Solo und Widmer werden die neue Kultur von Julius Bär prägen. Der Umgangston dürfte härter werden, Machtspiele verbreitet vorkommen, wie eine Sequenz aus einer Telefonkonferenz vom letzten Herbst zeigt. Da schildert ein Mitarbeiter Widmers einen Sachverhalt, worauf sich Solo zu Wort meldet: «This is the biggest bullshit I’ve ever heard.» (Dies ist der grösste Quatsch, den ich je gehört habe.) Wenig später faucht Widmer zurück: «Von wem stammt dieser Blödsinn?», im Wissen, dass das Konzept aus Solos Küche kommt.
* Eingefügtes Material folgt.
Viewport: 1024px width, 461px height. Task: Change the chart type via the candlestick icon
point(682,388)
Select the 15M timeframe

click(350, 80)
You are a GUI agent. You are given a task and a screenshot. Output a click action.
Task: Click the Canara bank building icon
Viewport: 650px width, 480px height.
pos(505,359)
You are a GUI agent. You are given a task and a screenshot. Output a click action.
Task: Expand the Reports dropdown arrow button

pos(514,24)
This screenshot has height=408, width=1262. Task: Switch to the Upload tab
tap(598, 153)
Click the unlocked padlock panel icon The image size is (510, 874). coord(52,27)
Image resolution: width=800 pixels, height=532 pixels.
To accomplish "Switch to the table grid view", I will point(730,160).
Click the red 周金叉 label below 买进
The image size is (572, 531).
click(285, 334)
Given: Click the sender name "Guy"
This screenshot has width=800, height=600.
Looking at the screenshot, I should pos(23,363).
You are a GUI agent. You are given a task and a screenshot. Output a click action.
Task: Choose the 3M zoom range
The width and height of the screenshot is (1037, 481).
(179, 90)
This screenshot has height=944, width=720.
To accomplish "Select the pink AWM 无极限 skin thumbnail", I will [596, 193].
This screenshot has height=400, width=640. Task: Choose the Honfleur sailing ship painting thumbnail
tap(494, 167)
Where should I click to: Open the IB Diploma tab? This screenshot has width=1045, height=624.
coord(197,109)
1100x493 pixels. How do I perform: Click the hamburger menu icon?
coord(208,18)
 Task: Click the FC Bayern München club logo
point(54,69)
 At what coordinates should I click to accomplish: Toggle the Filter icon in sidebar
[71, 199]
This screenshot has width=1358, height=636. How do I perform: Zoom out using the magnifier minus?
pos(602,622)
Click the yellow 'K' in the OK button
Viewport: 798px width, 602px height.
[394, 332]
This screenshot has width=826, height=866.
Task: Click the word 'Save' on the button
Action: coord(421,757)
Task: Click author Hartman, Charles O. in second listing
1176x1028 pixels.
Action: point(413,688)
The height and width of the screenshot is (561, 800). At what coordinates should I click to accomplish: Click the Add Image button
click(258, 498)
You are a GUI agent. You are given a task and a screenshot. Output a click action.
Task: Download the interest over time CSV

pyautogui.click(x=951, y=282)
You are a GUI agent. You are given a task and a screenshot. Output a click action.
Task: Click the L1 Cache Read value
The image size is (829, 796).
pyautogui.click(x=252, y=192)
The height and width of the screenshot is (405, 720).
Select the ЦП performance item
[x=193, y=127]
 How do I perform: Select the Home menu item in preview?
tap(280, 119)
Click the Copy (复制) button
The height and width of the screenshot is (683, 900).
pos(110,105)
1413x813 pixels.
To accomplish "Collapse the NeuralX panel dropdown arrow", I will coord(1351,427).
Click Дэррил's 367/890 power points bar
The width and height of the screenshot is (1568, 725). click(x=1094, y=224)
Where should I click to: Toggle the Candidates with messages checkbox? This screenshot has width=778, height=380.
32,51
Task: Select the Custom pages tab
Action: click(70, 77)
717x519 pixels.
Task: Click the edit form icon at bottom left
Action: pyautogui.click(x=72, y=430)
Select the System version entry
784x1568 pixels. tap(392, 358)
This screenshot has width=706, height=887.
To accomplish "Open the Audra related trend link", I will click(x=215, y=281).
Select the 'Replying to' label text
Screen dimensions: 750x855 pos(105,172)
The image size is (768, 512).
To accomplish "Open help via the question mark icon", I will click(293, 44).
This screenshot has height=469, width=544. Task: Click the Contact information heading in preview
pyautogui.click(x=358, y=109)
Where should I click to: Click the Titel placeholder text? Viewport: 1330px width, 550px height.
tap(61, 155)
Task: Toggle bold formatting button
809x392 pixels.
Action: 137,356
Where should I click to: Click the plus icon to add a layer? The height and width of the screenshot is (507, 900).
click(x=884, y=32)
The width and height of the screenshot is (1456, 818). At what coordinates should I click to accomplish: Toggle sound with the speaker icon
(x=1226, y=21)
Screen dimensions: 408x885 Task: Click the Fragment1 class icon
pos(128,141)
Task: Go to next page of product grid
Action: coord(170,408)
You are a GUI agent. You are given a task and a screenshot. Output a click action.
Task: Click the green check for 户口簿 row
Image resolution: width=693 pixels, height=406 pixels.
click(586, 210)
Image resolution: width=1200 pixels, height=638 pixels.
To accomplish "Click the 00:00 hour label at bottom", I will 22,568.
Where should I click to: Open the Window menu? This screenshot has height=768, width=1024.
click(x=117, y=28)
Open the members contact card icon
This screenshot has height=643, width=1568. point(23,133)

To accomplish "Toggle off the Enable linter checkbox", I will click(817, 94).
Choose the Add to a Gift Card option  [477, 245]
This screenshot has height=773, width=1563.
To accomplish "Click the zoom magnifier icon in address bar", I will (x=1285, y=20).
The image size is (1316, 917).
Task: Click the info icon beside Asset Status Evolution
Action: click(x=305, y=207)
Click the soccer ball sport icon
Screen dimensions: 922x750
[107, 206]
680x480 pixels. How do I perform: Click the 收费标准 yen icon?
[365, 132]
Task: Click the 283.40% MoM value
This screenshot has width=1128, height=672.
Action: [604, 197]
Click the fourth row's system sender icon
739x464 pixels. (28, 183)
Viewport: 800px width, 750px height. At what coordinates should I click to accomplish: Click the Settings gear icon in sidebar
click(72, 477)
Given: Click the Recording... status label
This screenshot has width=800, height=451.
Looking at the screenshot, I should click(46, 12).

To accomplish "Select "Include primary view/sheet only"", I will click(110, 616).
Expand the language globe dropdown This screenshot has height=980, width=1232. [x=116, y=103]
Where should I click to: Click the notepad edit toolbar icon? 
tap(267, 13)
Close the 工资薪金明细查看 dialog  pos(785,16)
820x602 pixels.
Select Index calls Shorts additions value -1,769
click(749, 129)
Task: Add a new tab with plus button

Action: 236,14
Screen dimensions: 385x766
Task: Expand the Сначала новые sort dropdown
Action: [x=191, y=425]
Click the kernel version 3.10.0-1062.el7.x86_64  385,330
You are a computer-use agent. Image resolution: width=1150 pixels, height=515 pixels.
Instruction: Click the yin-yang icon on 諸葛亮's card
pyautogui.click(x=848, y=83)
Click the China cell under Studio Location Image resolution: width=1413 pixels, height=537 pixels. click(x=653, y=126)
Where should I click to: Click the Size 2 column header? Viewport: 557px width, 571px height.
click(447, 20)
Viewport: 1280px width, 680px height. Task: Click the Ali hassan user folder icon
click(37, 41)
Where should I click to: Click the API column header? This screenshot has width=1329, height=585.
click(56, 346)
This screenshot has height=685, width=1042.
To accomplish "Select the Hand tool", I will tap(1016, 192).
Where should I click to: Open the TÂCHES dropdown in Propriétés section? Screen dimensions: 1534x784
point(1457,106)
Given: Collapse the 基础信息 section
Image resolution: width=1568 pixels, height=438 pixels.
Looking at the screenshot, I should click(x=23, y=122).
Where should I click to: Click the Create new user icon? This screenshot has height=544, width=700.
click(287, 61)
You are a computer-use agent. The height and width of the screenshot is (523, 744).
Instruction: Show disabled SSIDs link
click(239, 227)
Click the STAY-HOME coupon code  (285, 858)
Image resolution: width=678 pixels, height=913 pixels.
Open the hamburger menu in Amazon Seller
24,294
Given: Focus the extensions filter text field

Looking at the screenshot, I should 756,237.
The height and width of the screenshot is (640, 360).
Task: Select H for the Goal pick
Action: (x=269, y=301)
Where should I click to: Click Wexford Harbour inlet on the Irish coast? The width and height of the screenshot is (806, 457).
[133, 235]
Der Schlagabtausch zeigt den neuen Ton und die taktischen Winkelzüge. Beide Alphatiere versuchen, den anderen im internen Wettbewerb um Einfluss und Ressourcen zu schwächen. Für Raymond Bär wird es zur grossen Herausforderung, den versprochenen menschlichen Umgang sicherzustellen. Ihm selbst hilft vielleicht eine Holzplastik des Tessiner Künstlers Raffael Benazzi, die in seinem Büro steht. «Mein Energiespender», schwärmt Bär. «Ich lege die Hand aufs Holz, und schon fühle ich mich gestärkt.»